* Text *

Why Use T-Rex Hybrid Meshing?

16 Jan 2023 • 4 minute read

As a CFD practitioner, have you experienced difficulty in generating meshes in regions where the flow changes rapidly, especially along the boundary layer or wall boundary? At your rescue is the Fidelity Pointwise T-Rex meshing for near-body or boundary layer meshing with special handling of symmetry boundaries.

T-Rex is an advanced and automated hybrid mesh generation method. T-Rex generates hybrid meshes that resolve boundary layers, wakes, and other phenomena in viscous flows by extruding layers of high-quality, high-aspect ratio tetrahedra that can be post-processed into stacks of prisms. The algorithm includes tools for optimizing cell quality and avoiding collisions of adjacent layers of cells. T-Rex has been used for many applications, including the sedan, in Figure 1.

T-Rex mesh around a generic automotive sedan geometry

Figure 1. A cut through of a T-Rex mesh around a generic automotive sedan geometry.

Overview of the T-Rex Algorithm

Let's look at how T-Rex works before delving deep into what you can do with it.

  1. The algorithm starts with a distribution of points around the perimeter of the surface mesh. This is the initial extrusion front.
  2. The boundary points are extruded (or advanced) one at a time into the surface mesh. The extrusion is directed normal to the boundary for a user-specified step size. This creates a candidate location for the extruded point.
  3. The candidate point is checked to ensure it will not collide with any other extrusion front.
  4. If the candidate point passes the collision test, it is connected to the previous front, forming a triangular cell. On the other hand, if the test fails, the candidate point is rejected, and extrusion stops locally for that point.
  5. Extrusion continues, point by point, with the step size increasing at a user-specified rate until the extruded triangle is isotropic, the collision test fails, or Max Layers is reached. This is the final front.
  6. A Delaunay-based, isotropic mesher fills the region enclosed by the final front.

How to Use T-Rex for Surface Meshing?

* Given material *
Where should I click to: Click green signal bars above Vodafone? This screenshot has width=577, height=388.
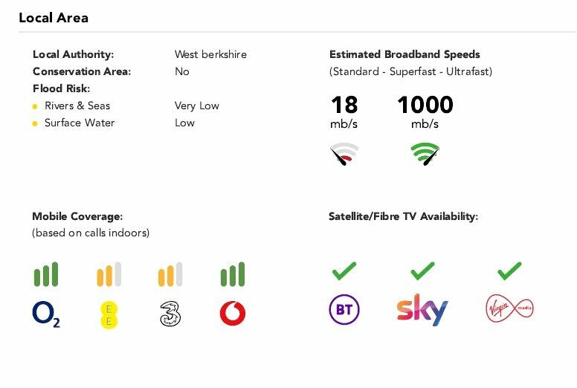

* Task set *
(A) Step 5 of the T-Rex overview above names the conditions under which extrusion stops and the final front forms. List every one of them.
(B) Repeat a passage from the T-Rex text verbatim, beginning at the words "T-Rex is an" and stopping after "do with it.".

* Written responses *
(A)
- The extruded triangle is isotropic.
- The collision test fails.
- Max Layers is reached.

(B)
T-Rex is an advanced and automated hybrid mesh generation method. T-Rex generates hybrid meshes that resolve boundary layers, wakes, and other phenomena in viscous flows by extruding layers of high-quality, high-aspect ratio tetrahedra that can be post-processed into stacks of prisms. The algorithm includes tools for optimizing cell quality and avoiding collisions of adjacent layers of cells. T-Rex has been used for many applications, including the sedan, in Figure 1.

T-Rex mesh around a generic automotive sedan geometry

Figure 1. A cut through of a T-Rex mesh around a generic automotive sedan geometry.

Overview of the T-Rex Algorithm

Let's look at how T-Rex works before delving deep into what you can do with it.